Face à ce scénario, la grande inconnue reste la patience de l’Oncle Sam. Quelle sera la prochaine étape lorsque ils admettront que le médiatique Guaido ne parviendra pas à s’imposer sur la scène nationale ? 

Romain MIGUS

COMMENTAIRES  

08/02/2019 08:03 par Bernard Gensane

"Juan Guaido, nouveau Frankenstein politique crée par la Maison Blanche,". Pardon pour la cuistrerie : Victor Frankenstein n’est pas celui qui est créé mais celui qui crée. Pour Jean-Jacques Lecercle, Frankenstein est une allégorie de la Révolution française. La gauche anglaise, à laquelle appartenaient Mary Shelley et sa famille, était à la fois subjuguée et terrorisée par la Révolution française. La créature (creature, monster, daemon, fiend dans la version originale) étant Napoléon, produit dévoyé des espoirs révolutionnaires.

08/02/2019 09:41 par Assimbonanga

Merci à Romain Migus pour ce reportage sur place. Merci également pour cette clé de compréhension : les chavistes critiques. On commence à saisir pourquoi (peut-être) les Clémentine Autain ou la cégette peuvent être à ce point aveuglés. On dirait que des gens très actifs œuvrent auprès d’eux pour leur fournir une version pré-digérée. Le pire ennemi de la vérité est la fainéantise de ceux qui ne font pas l’effort de se renseigner par eux-mêmes. Un consumérisme de pensées prêtes-à-porter. C’est rapide, ça gagne du temps dans la vie parisienne, entre palais Bourbon et plateaux télés, le coiffeur, le shopping, les lunettes, l’art dentaire et tout le toutim.

08/02/2019 10:38 par Carlos

Bonjour

QUI a vu ou regardé l’émission "Quotidien" de ces derniers jours ? (TMC ou t’as vu mes C...? la télé du Prince de Monaco)
IL y avait là une femme (j’ai pris l’image en retard) que je n’ai pas identifié et qui représentait visiblement le pauvre peuple Vénézuelien (en tout cas pour Barthés qui faisait l’interview) et qui dans son discours à tout fait pour discrediter Maduro d’une part et volontiers négatif voire alarmiste, mais aussi deux reporters de Quotidien (ou un seul l’autre étant caméraman) qui ont fait un "reportage", mais sans carte de presse sous couvert de tourisme et qui prenant des photos se sont fait embarquer "comme espion" comme si on était au Chili, en tout cas tout était présent dans leurs éléments de présentation, les déplacements sans vous dire où vous allez, la police ou des militaires qui faisaient vraiment peur dans leur uniforme noir (le contre espionnage du genre URSS), pas moyen de joindre son ambassade, la peur de l’inconnu dans les déplacements en véhicule aveugle et même le "Stade" immense ou un grand bâtiment inconnu qui fait tellement penser aux exactions du coup d’état au Chili en 73 (le fameux stade des exécutions des opposants) que c’était presque risible de les entendre décrire leur voyage, etc....etc... tout ceci sous le regard horrifié de Yann Barthés qui n’a à aucun moment remis les choses en question et bien sur aucun représentant d’opinion différente pour en parler autrement, bref de la bonne télé propagranda comme on l’aime (j’ai failli casser l’écran dans l’enervement ^^).

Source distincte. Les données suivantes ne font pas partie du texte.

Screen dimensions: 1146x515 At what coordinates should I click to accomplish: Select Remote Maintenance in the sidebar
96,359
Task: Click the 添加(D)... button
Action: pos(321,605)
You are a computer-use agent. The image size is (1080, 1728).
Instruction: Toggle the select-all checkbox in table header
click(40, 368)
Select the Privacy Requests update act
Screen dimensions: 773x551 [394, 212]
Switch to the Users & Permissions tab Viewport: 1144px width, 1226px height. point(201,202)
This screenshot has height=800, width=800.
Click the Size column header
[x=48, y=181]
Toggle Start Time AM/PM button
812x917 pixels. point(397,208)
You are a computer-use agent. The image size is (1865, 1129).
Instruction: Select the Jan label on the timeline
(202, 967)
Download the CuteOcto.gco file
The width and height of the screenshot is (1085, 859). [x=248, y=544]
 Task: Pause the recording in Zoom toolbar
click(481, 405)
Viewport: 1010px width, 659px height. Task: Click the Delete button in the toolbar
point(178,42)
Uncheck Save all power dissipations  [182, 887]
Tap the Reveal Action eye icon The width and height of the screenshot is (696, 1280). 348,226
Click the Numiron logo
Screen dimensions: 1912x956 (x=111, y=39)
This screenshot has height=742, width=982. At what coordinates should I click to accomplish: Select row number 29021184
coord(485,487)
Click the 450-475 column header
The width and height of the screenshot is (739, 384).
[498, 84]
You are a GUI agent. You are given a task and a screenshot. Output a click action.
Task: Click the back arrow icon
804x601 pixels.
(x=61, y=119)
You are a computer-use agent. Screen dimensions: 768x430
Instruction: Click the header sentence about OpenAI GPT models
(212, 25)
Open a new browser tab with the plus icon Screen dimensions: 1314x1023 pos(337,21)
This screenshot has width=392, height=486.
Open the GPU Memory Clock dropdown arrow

08/02/2019 15:11 par Claude

Les medias français dont une grande majorité sont le produit du capitalisme avec les larbins a tous les niveaux.
font leur travail, à nous de les boycotter.
Dans tous les cas il y aura toujours assez de crétins pour s’extasier devant ce récepteur qui capte les images de ces pantins grotesques d’une imagination sans pareil dans la médiocrité mise à toute épreuve.
Ils sont polluants irrécupérables et encore moins recyclables.
Un produit à étiqueter dangereux équivalent au glyphosate s’abstenir ne pas consommer risque de destruction du système neuronal.